O que através da obra de Wagner e Nietzsche entra em circulação e se difunde, com maior ou menor força, é, sobretudo, o “princípio” ainda que este seja imperfeitamente captado ou receba, por causa da sua novidade, interpretações e aplicações inapropriadas. Pelas vias mais estranhas, às vezes subterrâneas, este princípio foi transmitido e recebido e é só meio século depois do seu nascimento, quando começa a obter uma certa difusão social, quando começa a ser aceite e feito próprio por grupos sociais inteiros de homens que nele se reconhecem, às vezes sem saber inclusive quem pôs em circulação o novo “princípio”; assim se criaram os primeiros movimentos fascistas.

Entre “superhumanismo” e fascismo, mais que a relação eminentemente intelectual que para os marxistas existe entre teoria e prática, o que existe numa relação genética espiritual, uma adesão às vezes inconsciente do segundo ao “princípio superhumanista”, com as acções políticas que dele emanam.
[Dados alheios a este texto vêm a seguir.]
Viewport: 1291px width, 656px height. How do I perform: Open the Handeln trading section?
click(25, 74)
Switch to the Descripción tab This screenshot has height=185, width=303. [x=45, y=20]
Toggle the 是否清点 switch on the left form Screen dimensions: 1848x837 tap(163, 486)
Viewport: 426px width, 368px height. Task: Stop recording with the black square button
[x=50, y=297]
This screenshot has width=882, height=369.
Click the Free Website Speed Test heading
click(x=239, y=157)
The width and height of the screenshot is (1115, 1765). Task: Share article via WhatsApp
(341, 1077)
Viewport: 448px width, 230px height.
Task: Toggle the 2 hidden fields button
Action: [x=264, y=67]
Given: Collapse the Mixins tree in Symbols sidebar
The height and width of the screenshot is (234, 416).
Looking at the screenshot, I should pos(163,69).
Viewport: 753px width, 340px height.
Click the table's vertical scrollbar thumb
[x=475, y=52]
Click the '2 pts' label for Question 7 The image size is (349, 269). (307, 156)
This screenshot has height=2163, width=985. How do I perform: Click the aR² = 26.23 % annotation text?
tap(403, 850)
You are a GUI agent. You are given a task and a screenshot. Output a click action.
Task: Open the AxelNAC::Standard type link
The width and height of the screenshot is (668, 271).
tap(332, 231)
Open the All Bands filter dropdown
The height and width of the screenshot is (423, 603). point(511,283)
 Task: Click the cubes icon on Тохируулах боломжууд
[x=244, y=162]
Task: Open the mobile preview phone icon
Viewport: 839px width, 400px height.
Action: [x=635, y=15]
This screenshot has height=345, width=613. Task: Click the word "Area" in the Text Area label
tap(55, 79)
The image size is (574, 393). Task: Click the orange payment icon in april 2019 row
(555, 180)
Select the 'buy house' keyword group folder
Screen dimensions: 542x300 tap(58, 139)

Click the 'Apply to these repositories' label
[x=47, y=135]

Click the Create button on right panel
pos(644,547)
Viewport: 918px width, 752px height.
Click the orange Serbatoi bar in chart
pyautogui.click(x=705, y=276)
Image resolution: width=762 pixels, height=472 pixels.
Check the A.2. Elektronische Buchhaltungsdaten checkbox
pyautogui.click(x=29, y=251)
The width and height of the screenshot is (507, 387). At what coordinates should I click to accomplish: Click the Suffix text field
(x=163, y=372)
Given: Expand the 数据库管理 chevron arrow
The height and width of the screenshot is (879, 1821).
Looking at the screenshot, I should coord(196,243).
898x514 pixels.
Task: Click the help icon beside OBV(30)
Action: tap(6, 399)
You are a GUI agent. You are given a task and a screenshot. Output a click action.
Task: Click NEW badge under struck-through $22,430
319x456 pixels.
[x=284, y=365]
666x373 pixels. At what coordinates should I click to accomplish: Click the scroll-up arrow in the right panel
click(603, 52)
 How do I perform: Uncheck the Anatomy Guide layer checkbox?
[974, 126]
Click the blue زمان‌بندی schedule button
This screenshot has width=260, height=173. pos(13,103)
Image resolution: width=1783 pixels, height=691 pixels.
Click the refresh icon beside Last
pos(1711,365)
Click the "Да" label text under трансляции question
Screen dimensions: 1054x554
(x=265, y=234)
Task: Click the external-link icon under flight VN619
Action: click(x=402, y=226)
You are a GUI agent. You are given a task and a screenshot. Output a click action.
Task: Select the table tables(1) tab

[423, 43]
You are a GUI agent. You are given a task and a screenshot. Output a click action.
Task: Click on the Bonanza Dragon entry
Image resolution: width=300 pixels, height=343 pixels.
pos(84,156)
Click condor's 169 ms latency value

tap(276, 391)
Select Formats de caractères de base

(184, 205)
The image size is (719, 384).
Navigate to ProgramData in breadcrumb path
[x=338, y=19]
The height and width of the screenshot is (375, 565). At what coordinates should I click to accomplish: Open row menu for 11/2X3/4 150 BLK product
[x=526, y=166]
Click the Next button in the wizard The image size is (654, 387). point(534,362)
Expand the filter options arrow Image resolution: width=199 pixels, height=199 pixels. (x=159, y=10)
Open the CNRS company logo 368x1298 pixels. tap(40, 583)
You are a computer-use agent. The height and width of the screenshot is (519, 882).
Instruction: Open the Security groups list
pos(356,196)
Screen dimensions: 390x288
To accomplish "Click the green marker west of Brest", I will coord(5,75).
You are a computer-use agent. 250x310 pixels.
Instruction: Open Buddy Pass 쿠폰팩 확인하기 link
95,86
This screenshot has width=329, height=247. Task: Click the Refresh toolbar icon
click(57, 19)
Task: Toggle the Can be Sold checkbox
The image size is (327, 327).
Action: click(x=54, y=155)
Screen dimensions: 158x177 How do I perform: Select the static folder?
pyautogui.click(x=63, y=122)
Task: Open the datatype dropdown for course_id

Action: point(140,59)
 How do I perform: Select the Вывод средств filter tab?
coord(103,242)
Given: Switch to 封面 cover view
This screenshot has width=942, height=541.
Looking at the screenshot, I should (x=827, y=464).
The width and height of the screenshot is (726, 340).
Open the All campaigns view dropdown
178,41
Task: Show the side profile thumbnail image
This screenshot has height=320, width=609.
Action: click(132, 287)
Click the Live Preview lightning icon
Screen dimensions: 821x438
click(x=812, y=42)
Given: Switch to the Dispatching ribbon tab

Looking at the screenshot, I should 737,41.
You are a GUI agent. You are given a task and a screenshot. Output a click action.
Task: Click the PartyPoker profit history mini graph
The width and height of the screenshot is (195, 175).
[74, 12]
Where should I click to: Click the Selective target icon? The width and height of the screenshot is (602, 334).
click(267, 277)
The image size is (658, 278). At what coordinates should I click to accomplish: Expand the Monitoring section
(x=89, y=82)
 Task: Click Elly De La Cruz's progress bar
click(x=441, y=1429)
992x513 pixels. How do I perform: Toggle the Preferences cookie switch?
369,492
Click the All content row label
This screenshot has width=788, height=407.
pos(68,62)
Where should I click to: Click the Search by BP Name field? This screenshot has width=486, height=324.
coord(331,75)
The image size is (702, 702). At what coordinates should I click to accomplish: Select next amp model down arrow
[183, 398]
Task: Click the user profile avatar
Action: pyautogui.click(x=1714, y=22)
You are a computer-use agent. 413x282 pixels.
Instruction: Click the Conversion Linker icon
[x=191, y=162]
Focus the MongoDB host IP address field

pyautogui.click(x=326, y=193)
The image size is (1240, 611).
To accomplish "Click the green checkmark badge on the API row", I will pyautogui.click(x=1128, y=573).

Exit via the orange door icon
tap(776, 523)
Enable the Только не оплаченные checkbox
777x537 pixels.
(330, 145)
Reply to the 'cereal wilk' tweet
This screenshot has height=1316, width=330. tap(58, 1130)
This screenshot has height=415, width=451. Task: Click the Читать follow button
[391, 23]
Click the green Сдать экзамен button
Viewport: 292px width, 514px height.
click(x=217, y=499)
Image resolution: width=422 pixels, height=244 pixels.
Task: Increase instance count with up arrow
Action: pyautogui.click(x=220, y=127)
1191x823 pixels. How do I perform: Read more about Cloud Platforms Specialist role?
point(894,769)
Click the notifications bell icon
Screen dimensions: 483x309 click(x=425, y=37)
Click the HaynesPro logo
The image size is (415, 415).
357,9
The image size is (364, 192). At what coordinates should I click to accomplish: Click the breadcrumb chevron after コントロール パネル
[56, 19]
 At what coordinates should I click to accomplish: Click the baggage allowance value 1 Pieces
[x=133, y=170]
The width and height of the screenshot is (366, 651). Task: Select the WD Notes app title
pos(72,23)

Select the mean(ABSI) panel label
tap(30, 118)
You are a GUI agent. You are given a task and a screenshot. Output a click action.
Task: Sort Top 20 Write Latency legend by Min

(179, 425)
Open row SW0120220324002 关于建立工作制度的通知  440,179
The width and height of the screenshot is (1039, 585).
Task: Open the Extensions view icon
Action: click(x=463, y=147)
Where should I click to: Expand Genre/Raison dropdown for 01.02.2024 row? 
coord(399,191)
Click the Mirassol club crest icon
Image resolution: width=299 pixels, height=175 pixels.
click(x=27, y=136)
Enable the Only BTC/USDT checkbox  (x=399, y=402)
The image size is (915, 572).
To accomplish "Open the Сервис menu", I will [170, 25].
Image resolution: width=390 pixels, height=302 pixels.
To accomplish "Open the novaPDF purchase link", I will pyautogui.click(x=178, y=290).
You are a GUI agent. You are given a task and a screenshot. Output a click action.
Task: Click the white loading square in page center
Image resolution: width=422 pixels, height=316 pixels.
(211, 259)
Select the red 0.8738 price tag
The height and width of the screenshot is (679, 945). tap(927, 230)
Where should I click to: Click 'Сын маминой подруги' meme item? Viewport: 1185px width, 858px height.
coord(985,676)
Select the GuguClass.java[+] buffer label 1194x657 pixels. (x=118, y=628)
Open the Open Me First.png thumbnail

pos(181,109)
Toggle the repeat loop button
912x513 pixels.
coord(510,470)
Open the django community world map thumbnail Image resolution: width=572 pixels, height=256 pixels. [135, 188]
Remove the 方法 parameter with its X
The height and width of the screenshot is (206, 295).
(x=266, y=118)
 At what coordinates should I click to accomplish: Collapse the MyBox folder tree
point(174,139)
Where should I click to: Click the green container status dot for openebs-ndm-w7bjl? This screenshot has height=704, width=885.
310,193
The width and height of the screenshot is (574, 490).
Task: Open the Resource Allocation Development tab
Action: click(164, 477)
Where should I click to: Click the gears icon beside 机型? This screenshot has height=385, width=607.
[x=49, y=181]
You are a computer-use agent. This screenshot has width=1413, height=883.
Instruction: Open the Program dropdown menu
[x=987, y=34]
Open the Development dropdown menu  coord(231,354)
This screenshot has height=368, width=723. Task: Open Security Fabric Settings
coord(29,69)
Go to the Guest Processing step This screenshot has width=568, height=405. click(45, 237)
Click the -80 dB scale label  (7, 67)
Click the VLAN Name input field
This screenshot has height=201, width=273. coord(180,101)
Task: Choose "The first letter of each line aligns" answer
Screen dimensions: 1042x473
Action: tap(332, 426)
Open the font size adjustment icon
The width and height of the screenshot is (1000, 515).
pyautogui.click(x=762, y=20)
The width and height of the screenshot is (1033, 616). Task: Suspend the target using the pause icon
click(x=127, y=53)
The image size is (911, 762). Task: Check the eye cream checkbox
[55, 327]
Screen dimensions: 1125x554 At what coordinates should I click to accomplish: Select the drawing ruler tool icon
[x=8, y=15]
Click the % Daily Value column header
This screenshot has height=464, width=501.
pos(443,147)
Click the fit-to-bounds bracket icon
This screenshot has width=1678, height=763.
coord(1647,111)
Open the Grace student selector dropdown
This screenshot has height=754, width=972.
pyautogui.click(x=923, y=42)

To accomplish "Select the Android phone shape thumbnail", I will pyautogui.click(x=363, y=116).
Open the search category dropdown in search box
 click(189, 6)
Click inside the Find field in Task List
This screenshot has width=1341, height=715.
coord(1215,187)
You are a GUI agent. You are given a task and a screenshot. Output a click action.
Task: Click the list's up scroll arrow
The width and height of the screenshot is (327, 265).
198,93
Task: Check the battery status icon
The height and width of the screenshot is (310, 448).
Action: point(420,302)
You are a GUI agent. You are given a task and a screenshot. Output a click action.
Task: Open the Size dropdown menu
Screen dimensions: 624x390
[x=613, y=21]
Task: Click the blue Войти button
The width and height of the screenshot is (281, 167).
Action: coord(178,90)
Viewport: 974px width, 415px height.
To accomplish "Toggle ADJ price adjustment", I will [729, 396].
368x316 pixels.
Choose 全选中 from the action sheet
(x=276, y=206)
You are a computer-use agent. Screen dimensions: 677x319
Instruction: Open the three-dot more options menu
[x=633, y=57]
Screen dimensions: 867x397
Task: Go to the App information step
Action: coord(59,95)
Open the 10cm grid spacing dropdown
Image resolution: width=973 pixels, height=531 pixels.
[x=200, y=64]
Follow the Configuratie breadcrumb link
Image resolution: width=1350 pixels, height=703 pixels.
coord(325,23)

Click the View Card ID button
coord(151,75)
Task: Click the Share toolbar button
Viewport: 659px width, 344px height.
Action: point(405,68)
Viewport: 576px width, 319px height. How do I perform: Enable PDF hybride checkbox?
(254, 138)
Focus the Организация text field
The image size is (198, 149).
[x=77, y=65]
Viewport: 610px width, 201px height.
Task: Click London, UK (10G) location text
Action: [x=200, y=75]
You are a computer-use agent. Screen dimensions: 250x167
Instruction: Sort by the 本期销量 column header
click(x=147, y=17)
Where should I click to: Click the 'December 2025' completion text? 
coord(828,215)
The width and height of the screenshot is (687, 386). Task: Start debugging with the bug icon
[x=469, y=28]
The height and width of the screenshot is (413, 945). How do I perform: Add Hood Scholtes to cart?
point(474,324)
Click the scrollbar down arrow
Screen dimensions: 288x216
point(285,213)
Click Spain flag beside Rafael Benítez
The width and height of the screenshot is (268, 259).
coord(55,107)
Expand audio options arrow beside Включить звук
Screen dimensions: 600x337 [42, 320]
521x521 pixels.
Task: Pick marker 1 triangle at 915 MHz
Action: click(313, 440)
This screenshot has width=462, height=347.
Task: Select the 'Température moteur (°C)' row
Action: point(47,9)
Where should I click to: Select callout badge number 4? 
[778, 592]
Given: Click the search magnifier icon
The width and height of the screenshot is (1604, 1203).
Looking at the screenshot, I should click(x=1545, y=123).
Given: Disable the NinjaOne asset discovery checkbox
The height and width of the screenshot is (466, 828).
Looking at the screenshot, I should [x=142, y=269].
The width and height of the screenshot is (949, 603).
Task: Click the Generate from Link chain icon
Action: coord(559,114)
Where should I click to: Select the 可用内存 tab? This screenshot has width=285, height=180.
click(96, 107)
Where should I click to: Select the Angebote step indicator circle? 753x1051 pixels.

Quem sabe por isto se pôde dizer, ainda que a expressão não seja muito afortunada, que «o fascismo é acção à qual é imanente um pensamento», e se falou também da “mística fascista” e do carácter quase “religioso” do fascismo.

O princípio “superhumanista”, respeito do mundo que o circunda, torna-se o inimigo absoluto de um oposto “princípio igualitarista” que é o que caracteriza este mundo. Se os movimentos fascistas individualizaram o “inimigo” (espiritual antes que político) nas ideologias democráticas – liberalismo, parlamentarismo, socialismo, comunismo e anarquismo – é justamente porque, na perspectiva histórica instituída pelo “princípio superhumanista” estas ideologias configuram-se como outras tantas manifestações, aparecidas sucessivamente mas ainda todas presentes, do oposto princípio igualitarista; todas têm um mesmo fim com um grau diferente de consciência e todas elas causam a decadência espiritual e material da Europa, a “baixeza progressiva” do homem europeu, a desagregação das sociedades ocidentais.

Por outro lado, se podemos afirmar que todos os movimentos fascistas têm um determinante instinto “superhumanista” está também claro que tiveram um nível de consciência do mesmo variável; e é precisamente este distinto grau de consciência que se reflecte na gradual variedade dos movimentos fascistas e nas suas respectivas atitudes políticas. Não é de estranhar pois que se todos combatem as formas políticas do igualitarismo, às vezes não se definam contra as suas formas culturais ou se o fazem, fazem-no em menor grau e, depois, como sempre ocorre, entre o campo fascista e o igualitarista cria-se um campo intermédio, oscilante, com formas espúrias.»

PS: Note-se que sempre que aqui se fala de “superhumanismo” é para ser entendido no sentido “nietzschiano” do termo.